◆ **What is being asked**
Quote the line containing "Task: Toggle the tree panel collapse icon" and all lines that follow it in the listing below, exactly as written.

Segment Start: Given entries

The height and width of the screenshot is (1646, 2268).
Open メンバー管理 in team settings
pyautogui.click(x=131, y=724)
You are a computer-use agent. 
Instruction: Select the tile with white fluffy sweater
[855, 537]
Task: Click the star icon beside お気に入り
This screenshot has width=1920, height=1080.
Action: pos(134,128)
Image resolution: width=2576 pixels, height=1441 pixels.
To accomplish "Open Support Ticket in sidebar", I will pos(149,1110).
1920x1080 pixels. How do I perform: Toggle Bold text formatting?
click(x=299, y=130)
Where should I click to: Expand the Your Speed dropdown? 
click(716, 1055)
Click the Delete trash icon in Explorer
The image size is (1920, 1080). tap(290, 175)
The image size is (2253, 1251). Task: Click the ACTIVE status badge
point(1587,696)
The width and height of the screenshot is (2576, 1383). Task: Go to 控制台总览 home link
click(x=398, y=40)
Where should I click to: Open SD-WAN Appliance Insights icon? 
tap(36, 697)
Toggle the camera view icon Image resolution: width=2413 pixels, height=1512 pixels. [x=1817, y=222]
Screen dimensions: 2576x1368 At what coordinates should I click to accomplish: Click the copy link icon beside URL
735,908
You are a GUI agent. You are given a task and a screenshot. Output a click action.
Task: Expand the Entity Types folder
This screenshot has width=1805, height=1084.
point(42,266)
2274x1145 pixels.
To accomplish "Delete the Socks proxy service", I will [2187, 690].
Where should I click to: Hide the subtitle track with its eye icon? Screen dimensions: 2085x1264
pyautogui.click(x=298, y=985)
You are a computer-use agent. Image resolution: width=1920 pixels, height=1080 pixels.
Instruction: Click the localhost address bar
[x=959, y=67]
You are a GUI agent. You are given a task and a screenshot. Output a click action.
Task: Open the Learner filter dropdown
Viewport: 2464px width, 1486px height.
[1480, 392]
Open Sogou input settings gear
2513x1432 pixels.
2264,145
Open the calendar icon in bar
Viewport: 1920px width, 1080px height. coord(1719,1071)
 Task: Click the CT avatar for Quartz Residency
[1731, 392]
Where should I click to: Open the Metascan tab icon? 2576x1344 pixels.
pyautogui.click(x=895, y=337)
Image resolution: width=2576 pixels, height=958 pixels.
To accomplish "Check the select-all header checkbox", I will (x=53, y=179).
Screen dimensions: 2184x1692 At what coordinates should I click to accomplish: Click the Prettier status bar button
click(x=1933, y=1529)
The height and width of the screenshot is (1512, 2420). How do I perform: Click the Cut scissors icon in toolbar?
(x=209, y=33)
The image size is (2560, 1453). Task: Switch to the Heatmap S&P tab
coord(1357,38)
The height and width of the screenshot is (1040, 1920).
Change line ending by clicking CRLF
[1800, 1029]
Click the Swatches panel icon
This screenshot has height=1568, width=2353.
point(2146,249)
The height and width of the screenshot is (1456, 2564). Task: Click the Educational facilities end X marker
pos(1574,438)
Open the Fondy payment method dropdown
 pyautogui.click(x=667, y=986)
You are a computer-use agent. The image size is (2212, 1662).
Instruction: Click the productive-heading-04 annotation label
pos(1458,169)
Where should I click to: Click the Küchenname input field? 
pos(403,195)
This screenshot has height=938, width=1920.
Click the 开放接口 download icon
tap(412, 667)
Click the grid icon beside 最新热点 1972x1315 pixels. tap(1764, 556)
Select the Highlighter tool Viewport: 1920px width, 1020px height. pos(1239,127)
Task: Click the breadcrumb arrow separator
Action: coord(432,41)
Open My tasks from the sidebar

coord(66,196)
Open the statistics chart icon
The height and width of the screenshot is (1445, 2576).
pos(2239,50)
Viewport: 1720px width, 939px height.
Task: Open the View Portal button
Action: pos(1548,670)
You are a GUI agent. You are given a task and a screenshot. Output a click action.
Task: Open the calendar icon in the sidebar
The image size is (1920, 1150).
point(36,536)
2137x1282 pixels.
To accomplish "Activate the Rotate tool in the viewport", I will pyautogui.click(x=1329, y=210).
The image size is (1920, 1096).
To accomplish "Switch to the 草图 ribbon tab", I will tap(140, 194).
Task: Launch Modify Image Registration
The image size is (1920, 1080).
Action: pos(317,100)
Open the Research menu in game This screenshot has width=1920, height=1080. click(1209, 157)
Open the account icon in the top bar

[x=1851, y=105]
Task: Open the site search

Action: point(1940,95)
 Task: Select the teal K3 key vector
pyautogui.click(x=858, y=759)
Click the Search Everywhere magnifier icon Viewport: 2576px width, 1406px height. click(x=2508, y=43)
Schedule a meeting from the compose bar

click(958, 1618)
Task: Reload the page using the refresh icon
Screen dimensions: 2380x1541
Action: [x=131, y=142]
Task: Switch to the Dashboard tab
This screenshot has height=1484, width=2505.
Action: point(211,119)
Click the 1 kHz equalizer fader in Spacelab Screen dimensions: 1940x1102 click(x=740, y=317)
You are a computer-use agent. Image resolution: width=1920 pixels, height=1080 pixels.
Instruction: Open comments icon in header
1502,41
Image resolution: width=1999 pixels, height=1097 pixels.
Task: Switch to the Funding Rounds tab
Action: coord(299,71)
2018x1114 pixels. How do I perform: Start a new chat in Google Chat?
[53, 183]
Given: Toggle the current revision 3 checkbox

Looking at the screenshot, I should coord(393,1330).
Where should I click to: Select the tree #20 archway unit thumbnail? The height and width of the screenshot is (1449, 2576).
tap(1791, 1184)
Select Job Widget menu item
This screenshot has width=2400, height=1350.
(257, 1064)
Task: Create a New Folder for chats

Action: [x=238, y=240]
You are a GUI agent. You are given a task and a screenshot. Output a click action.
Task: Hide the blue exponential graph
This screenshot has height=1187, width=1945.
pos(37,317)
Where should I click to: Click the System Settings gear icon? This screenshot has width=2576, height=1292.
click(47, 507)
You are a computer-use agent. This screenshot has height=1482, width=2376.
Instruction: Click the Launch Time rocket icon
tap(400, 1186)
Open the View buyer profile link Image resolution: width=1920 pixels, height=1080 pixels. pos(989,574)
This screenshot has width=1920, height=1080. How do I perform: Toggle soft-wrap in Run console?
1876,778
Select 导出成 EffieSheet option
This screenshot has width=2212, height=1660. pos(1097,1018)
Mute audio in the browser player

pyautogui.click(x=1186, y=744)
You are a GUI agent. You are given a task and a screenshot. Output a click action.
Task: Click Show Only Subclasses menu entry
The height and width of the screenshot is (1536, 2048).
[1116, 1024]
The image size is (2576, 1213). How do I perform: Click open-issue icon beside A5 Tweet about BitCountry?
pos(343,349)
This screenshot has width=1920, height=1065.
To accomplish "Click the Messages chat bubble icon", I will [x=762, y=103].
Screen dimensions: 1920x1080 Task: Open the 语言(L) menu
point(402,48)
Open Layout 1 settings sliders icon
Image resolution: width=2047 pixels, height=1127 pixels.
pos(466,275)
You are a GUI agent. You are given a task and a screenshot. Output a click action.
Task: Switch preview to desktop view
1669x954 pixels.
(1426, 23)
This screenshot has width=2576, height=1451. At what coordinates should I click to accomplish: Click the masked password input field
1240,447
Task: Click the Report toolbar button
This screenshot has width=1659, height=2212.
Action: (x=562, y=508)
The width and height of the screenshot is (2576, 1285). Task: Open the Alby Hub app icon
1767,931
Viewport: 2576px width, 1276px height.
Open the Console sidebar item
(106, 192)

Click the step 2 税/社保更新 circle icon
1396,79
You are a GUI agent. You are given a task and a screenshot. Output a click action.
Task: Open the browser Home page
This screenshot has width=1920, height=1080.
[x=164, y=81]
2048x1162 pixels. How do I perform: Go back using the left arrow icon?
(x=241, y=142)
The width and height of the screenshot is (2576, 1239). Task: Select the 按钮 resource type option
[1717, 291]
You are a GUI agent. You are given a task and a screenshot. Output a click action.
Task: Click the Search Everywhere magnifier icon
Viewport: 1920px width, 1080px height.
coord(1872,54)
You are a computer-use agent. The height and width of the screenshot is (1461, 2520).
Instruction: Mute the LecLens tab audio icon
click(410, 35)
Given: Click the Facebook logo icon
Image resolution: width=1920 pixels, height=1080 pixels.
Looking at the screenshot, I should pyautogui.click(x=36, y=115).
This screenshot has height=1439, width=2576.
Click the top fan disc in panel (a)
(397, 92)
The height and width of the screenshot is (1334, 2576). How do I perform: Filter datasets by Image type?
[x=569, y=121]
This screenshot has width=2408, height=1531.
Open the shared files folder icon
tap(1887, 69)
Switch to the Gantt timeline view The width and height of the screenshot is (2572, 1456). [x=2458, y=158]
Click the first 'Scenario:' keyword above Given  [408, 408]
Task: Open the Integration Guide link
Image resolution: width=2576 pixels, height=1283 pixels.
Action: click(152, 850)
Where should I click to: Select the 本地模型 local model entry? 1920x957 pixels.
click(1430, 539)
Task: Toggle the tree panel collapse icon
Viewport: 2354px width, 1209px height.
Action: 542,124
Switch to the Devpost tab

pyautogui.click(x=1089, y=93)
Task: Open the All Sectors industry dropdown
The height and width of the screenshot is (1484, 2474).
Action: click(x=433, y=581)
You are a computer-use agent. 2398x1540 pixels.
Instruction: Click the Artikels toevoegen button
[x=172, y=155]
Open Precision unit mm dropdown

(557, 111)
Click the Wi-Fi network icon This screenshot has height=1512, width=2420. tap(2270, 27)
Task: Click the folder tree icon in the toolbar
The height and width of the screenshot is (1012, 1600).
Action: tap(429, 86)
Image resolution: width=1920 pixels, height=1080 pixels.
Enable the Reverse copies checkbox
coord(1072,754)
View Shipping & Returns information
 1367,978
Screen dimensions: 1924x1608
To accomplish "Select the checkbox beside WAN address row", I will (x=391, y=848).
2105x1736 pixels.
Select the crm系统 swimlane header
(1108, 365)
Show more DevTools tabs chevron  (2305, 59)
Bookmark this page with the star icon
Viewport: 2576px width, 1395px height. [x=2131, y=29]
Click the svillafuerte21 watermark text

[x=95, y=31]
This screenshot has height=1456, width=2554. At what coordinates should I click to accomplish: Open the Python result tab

Segment End: Given entries

◆ **Worked solution**
Task: Toggle the tree panel collapse icon
Viewport: 2354px width, 1209px height.
Action: 542,124
Switch to the Devpost tab

pyautogui.click(x=1089, y=93)
Task: Open the All Sectors industry dropdown
The height and width of the screenshot is (1484, 2474).
Action: click(x=433, y=581)
You are a computer-use agent. 2398x1540 pixels.
Instruction: Click the Artikels toevoegen button
[x=172, y=155]
Open Precision unit mm dropdown

(557, 111)
Click the Wi-Fi network icon This screenshot has height=1512, width=2420. tap(2270, 27)
Task: Click the folder tree icon in the toolbar
The height and width of the screenshot is (1012, 1600).
Action: tap(429, 86)
Image resolution: width=1920 pixels, height=1080 pixels.
Enable the Reverse copies checkbox
coord(1072,754)
View Shipping & Returns information
 1367,978
Screen dimensions: 1924x1608
To accomplish "Select the checkbox beside WAN address row", I will (x=391, y=848).
2105x1736 pixels.
Select the crm系统 swimlane header
(1108, 365)
Show more DevTools tabs chevron  (2305, 59)
Bookmark this page with the star icon
Viewport: 2576px width, 1395px height. [x=2131, y=29]
Click the svillafuerte21 watermark text

[x=95, y=31]
This screenshot has height=1456, width=2554. At what coordinates should I click to accomplish: Open the Python result tab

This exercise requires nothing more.